======== INPUT RECORDS

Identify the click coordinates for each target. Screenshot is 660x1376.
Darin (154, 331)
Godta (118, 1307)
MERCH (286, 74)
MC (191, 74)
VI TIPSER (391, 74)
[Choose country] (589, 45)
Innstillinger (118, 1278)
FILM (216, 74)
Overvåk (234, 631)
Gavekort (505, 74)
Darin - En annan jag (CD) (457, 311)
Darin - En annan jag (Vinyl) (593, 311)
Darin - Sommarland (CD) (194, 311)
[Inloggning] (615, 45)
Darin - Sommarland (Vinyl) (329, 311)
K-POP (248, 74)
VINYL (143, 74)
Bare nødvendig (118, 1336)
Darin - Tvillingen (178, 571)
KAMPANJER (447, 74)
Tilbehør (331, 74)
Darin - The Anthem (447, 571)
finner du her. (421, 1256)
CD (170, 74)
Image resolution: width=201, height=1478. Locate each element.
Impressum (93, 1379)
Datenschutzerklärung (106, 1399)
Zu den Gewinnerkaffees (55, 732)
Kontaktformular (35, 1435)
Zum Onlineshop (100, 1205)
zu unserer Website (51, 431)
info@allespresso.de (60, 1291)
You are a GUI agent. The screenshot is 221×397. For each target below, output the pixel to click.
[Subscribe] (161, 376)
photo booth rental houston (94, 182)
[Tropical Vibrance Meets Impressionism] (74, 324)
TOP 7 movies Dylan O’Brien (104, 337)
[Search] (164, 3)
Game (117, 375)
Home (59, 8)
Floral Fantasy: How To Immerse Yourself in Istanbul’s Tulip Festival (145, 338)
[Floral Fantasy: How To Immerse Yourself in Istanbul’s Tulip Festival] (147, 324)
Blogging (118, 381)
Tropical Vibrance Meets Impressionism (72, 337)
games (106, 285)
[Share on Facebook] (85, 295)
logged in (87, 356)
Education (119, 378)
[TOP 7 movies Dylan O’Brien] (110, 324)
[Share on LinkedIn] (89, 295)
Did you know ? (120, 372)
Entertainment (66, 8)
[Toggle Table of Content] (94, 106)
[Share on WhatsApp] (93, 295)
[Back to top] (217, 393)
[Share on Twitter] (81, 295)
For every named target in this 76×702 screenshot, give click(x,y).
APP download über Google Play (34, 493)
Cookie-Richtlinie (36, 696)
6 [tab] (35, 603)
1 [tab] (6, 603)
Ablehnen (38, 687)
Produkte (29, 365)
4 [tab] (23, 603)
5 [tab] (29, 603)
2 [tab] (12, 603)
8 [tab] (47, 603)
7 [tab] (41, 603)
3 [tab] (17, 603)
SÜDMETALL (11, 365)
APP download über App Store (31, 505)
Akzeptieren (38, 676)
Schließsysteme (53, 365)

================

### YOUR GOAL
How many lines in the items above contain the string "Floral"? Case matters, and the reply should be only the number.

### WORKED SOLUTION
2